Prime riforme economiche in Nigeria
Un anno fa, Bola Tinubu trionfava alle elezioni presidenziali e poneva fine al decennio perduto sotto il predecessore Muhammadu Buhari.
Il prezzo della benzina alla pompa era mantenuto volutamente basso dal governo fino all’estate scorsa, anche perché il paese è uno dei principali produttori di petrolio al mondo. Tuttavia, il costo di quella misura risultava insostenibile: arrivato a 10 miliardi di dollari all’anno, ammontava a più del 2% del PIL e assorbiva un quinto del gettito fiscale. La soppressione di questo sussidio ha portato inevitabilmente all’esplosione dei prezzi del carburante, alimentando la già alta inflazione.

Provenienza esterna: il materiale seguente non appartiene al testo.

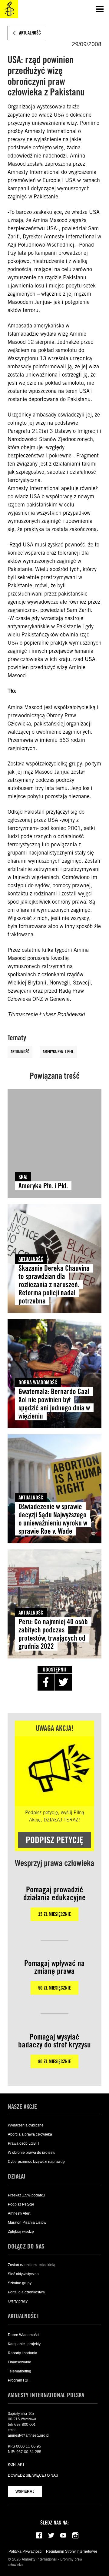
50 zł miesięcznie (54, 1988)
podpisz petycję (54, 1839)
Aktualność (20, 1051)
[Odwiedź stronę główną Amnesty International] (9, 9)
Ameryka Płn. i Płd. (58, 1051)
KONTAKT (16, 2464)
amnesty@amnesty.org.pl (28, 2435)
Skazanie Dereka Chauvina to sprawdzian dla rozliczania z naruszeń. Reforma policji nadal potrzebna (54, 1284)
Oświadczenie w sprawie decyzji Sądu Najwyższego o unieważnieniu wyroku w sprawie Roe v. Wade (52, 1518)
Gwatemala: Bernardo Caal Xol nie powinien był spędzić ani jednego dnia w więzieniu (54, 1403)
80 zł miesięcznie (54, 2061)
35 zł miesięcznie (54, 1914)
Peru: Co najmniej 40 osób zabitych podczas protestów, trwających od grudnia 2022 (53, 1634)
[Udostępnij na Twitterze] (63, 1682)
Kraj (23, 1176)
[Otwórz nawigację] (100, 9)
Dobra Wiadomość (37, 1382)
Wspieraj (25, 2491)
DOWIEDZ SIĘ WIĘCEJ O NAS (33, 2475)
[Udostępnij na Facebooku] (46, 1682)
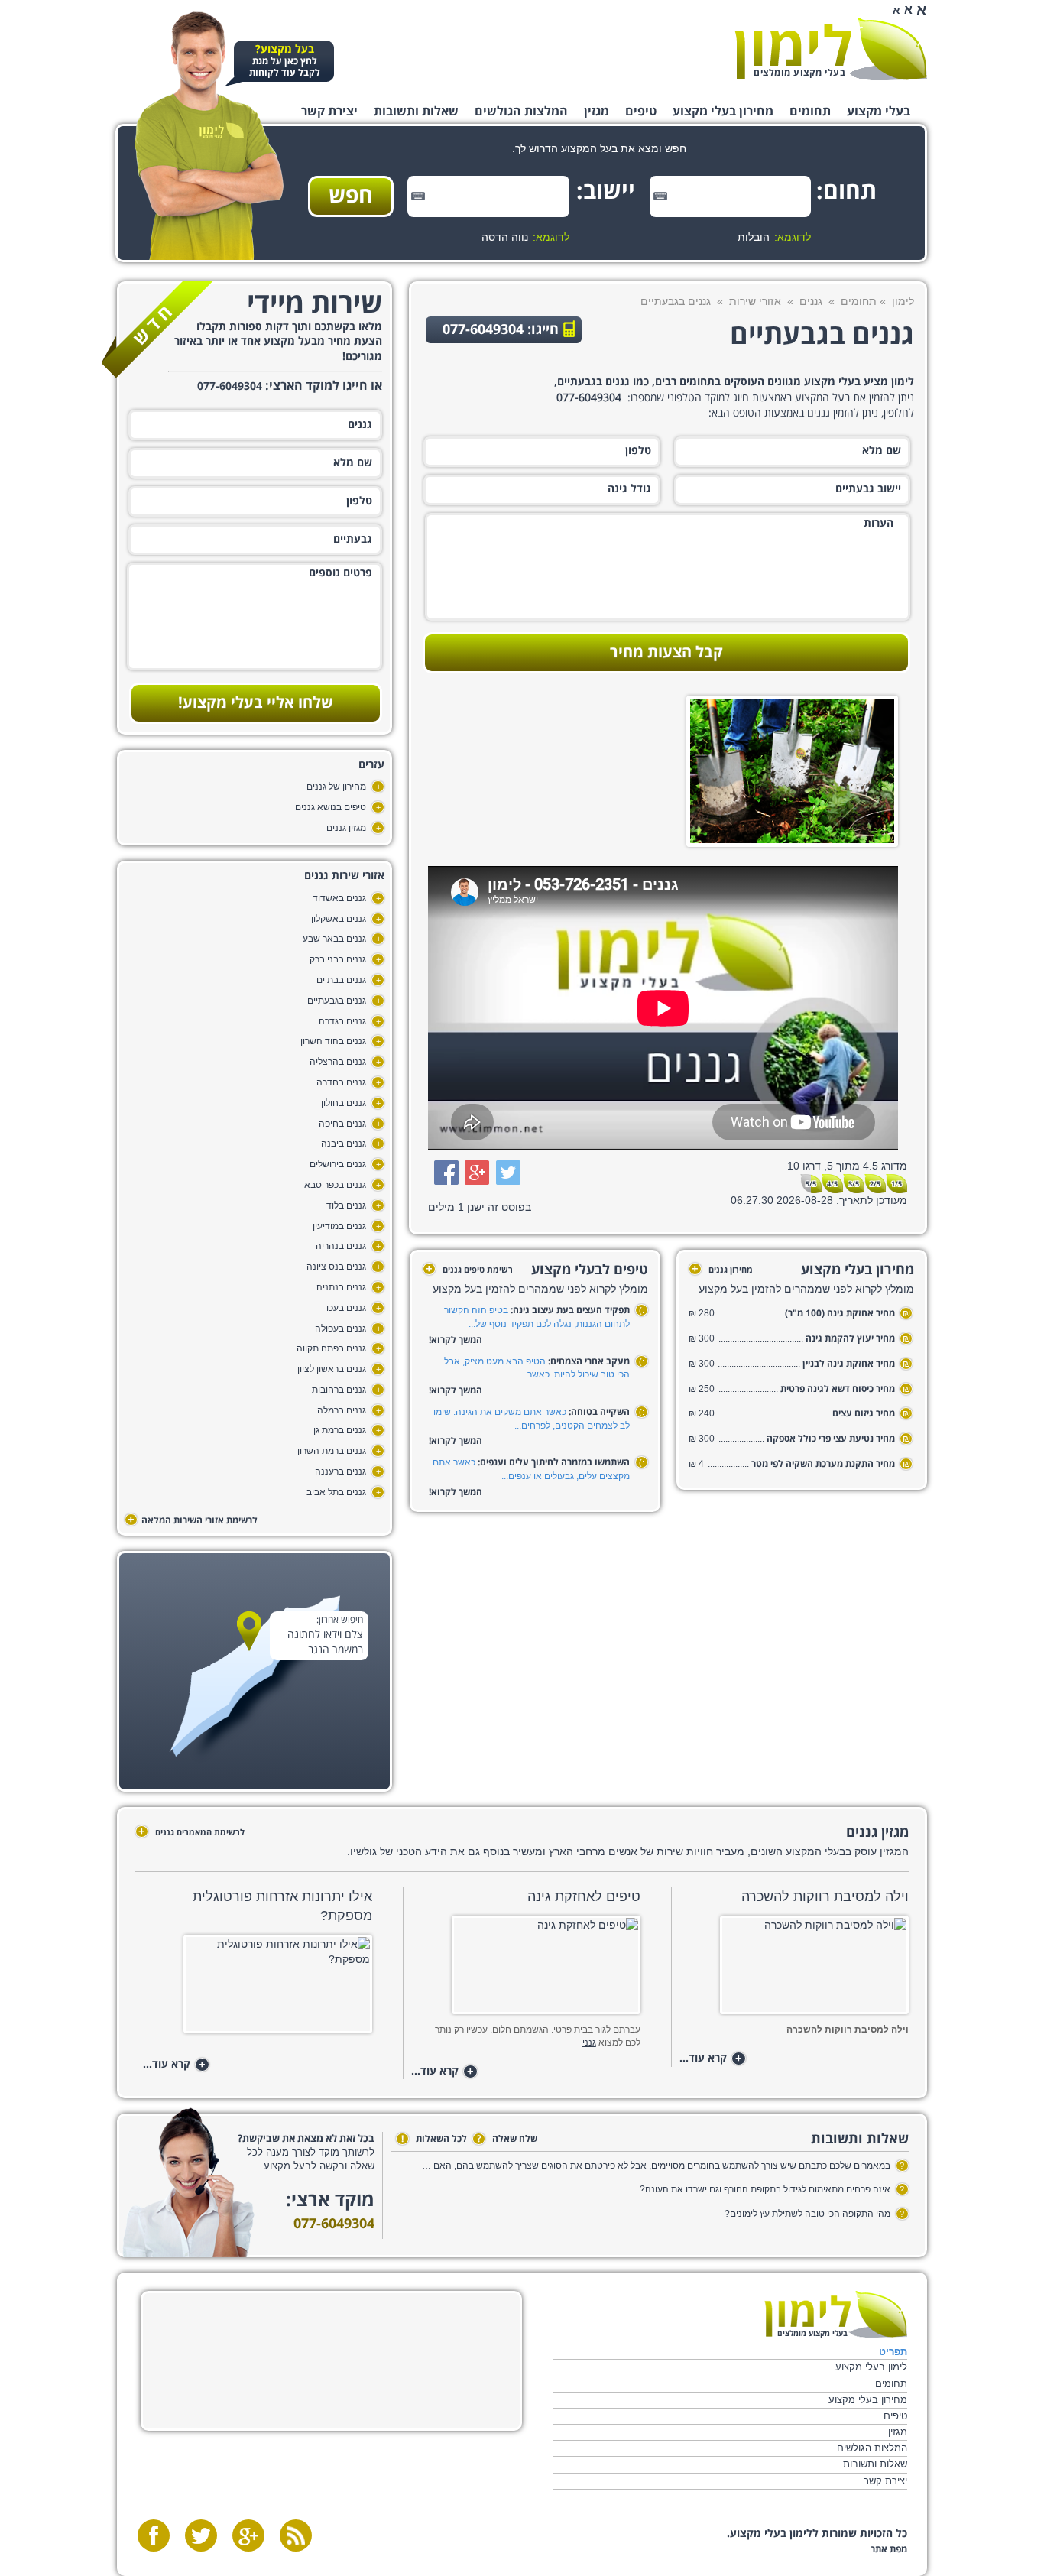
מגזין (596, 111)
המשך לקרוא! (455, 1340)
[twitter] (201, 2535)
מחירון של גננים (336, 786)
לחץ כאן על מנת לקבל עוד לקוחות (284, 61)
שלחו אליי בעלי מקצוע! (255, 703)
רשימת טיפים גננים (469, 1270)
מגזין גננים (346, 827)
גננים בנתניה (341, 1287)
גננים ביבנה (343, 1143)
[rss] (296, 2535)
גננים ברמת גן (339, 1430)
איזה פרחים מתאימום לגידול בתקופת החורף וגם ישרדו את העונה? (765, 2189)
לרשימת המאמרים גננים (191, 1832)
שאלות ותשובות (416, 111)
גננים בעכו (346, 1308)
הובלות (754, 237)
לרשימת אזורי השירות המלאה (193, 1520)
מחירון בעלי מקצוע (723, 111)
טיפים (641, 111)
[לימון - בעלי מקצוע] (835, 2314)
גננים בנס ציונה (336, 1266)
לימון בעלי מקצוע (870, 2367)
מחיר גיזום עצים (863, 1413)
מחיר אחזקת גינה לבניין (848, 1364)
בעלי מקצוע (878, 111)
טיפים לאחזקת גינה (583, 1896)
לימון (903, 301)
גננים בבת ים (341, 980)
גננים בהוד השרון (333, 1041)
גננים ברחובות (339, 1389)
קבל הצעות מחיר (666, 653)
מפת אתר (889, 2549)
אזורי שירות (755, 301)
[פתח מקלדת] (660, 196)
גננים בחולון (343, 1103)
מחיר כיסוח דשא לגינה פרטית (837, 1389)
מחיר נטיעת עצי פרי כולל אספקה (831, 1439)
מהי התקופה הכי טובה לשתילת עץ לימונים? (807, 2213)
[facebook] (154, 2535)
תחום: (853, 191)
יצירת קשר (329, 111)
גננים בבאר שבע (334, 938)
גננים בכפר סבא (335, 1184)
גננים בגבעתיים (336, 1000)
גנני (589, 2042)
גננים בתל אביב (336, 1492)
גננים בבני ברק (338, 959)
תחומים (810, 111)
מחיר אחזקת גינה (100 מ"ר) (840, 1313)
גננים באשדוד (339, 898)
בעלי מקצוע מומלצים (799, 73)
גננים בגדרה (342, 1021)
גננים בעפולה (340, 1328)
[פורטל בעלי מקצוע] (830, 49)
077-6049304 (333, 2224)
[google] (248, 2535)
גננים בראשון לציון (331, 1369)
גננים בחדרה (341, 1082)
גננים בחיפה (342, 1123)
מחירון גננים (722, 1270)
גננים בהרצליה (338, 1061)
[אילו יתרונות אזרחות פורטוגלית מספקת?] (257, 1988)
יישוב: (610, 191)
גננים (810, 301)
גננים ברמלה (341, 1410)
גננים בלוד (346, 1205)
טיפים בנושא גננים (330, 807)
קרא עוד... (710, 2059)
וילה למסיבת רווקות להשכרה (825, 1896)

Svalutazione del cambio del 70% in un anno
Il pacchetto di riforme economiche implementato da Tinubu ha compreso altre misure fondamentali, tra cui la necessaria svalutazione del naira. Il cambio era stato anch’esso mantenuto negli anni passati artificiosamente alto contro il dollaro per tenere bassi i costi delle importazioni. Tuttavia, in Nigeria si era venuta a creare una carenza cronica di valuta estera e con essa di prodotti, tanto che lo stato aveva introdotto una lunga lista di restrizioni alle importazioni per contenere la riduzione delle riserve valutarie.
Con Tinubu alla presidenza ci sono state già due svalutazioni, l’ultima a fine gennaio scorso. In appena un anno, il naira ha perso oltre il 70% contro il biglietto verde. E anche questa misura è finita per aumentare il costo dei beni importati. Non sembra finita, perché al mercato nero un dollaro viene scambiato oggi contro 1.670 naira. Il tasso ufficiale è di 1.580,50. Il risultato è che a gennaio l’inflazione è esplosa al 29,9% e il salario minimo, fermo dal 2019, vale ormai appena 19 dollari al mese.

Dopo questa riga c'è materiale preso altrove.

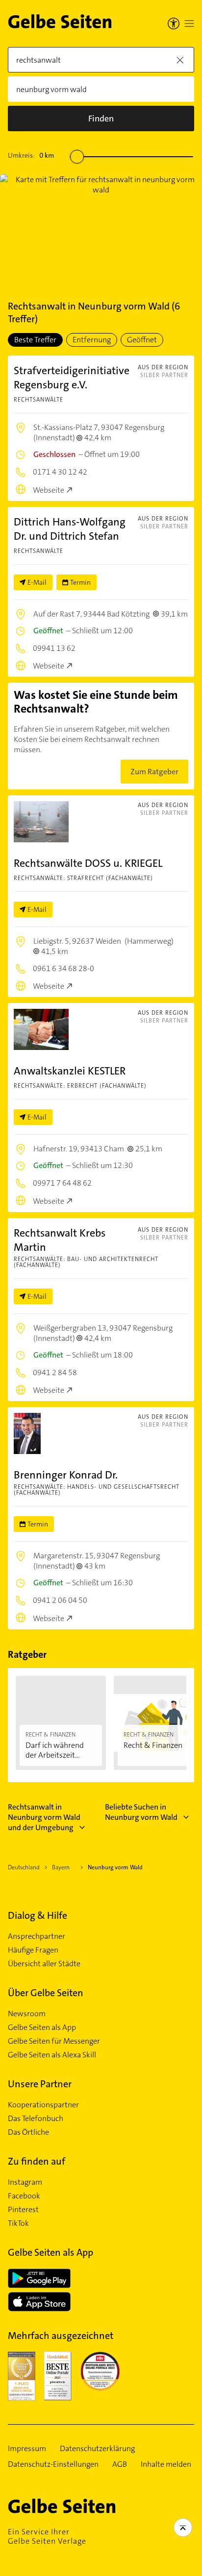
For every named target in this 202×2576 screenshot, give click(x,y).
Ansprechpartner (36, 1936)
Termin (80, 582)
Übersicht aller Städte (44, 1964)
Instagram (25, 2182)
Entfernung (92, 339)
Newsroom (27, 2014)
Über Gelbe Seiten (45, 1992)
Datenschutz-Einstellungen (53, 2464)
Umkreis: (31, 155)
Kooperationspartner (43, 2105)
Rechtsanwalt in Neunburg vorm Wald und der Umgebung (44, 1817)
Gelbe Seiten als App (42, 2027)
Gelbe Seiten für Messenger (54, 2041)
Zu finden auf (36, 2161)
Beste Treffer (35, 339)
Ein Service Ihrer (47, 2536)
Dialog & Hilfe (37, 1915)
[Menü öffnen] (189, 23)
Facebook (24, 2196)
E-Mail (37, 582)
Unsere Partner (40, 2083)
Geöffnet (142, 339)
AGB (119, 2464)
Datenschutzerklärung (97, 2449)
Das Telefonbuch (35, 2118)
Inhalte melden (166, 2464)
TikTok (18, 2223)
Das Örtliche (28, 2132)
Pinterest (23, 2210)
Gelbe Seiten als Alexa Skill (52, 2055)
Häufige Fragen (33, 1950)
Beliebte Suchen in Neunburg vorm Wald (141, 1812)
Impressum (27, 2449)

Nigeria con entrate fiscali risibili
La Nigeria è vittima di forti inefficienze del governo e della dilagante corruzione, oltre che delle violenze interne ad opera di gruppi paramilitari. Il precedente esecutivo si era fatto prestare dalla banca centrale ben 19 miliardi di dollari per coprire esigenze di spesa a breve termine. L’istituto glieli aveva concesso stampando moneta, ossia alimentando la spirale inflazionistica. Uno dei mali cronici del paese è la bassissima capacità di raccogliere le imposte che i contribuenti dovrebbero versare. La Nigeria risulta essere tra i paesi al mondo con le più minori entrate fiscali rispetto al PIL. In media, non più del 7%. Ma nel 2022 si è registrato un guizzo al 10,9% e l’attuale governo punta a centrare il 18% entro il 2026.

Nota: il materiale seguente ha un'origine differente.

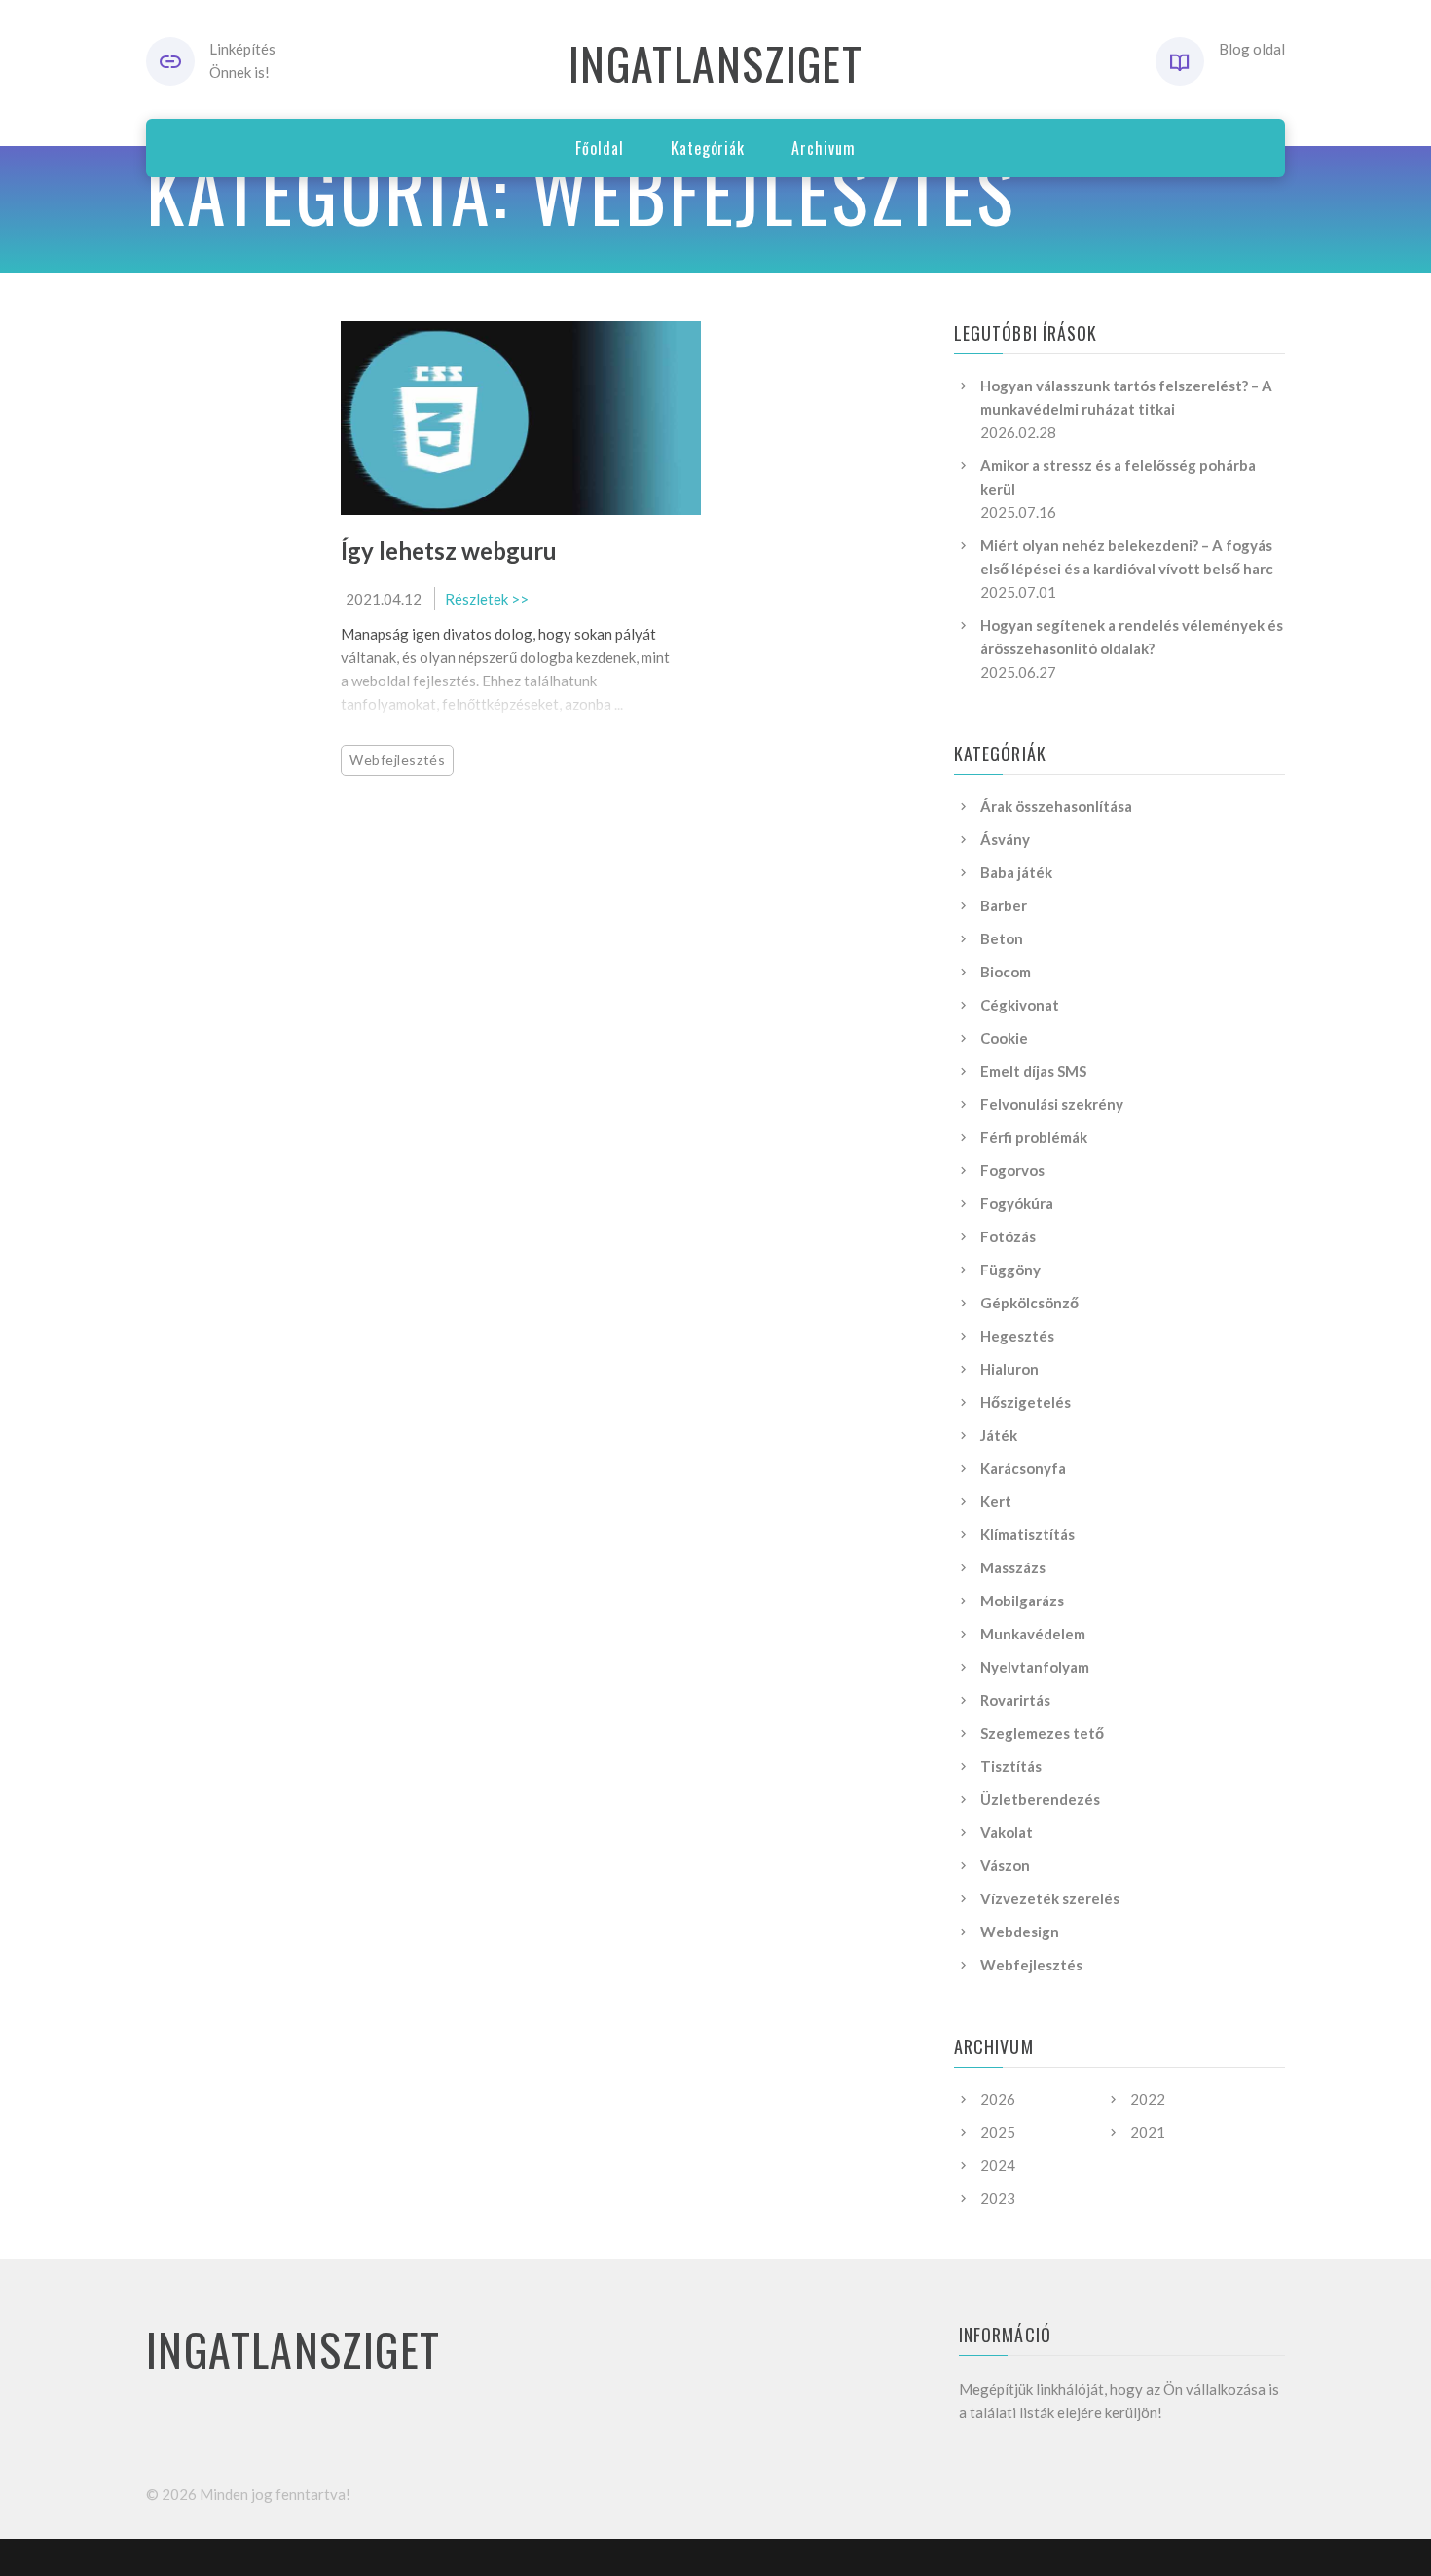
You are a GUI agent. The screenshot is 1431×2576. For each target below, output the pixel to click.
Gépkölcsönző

Poiché incassa pochissimo, spende altrettanto poco e s’indebita tanto, coprendo i deficit con emissioni di moneta e finendo per deprimere costantemente sia il potere di acquisto che il cambio. Il petrolio non è stato ad oggi granché di aiuto. La Nigeria produce attualmente 1,4 milioni di barili al giorno, meno della quota assegnatale dall’Opec. L’obiettivo del governo sarebbe di salire a 2,6 milioni entro il 2026. Ma le estrazioni sono oggetto di numerosi furti compiuti da Boko Haram, organizzazione terroristica di matrice islamista che si finanzia perlopiù con il contrabbando di greggio.
Maxi-rialzo dei tassi
Ieri, nel tentativo di arrestare la corsa dell’inflazione, la Banca Centrale della Nigeria ha alzato i tassi di interesse dal 18,75% al 22,75%. Tinubu sta cercando con tutte le forze di ribaltare il destino di un’economia altrimenti destinata al collasso definitivo. Austerità fiscale, stretta monetaria, liberalizzazione del cambio e clima più favorevole ad imprese e investitori sono diventati i cardini della sua svolta. Il rischio è che non faccia in tempo a mostrare i risultati, dato che la povertà in forte crescita semina malcontento e la popolazione reclama soluzioni immediate per mettere insieme pranzo e cena. Molte famiglie stanno arrangiandosi, mangiando gli scarti di riso. Ma non esiste un’alternativa, se non tornare indietro.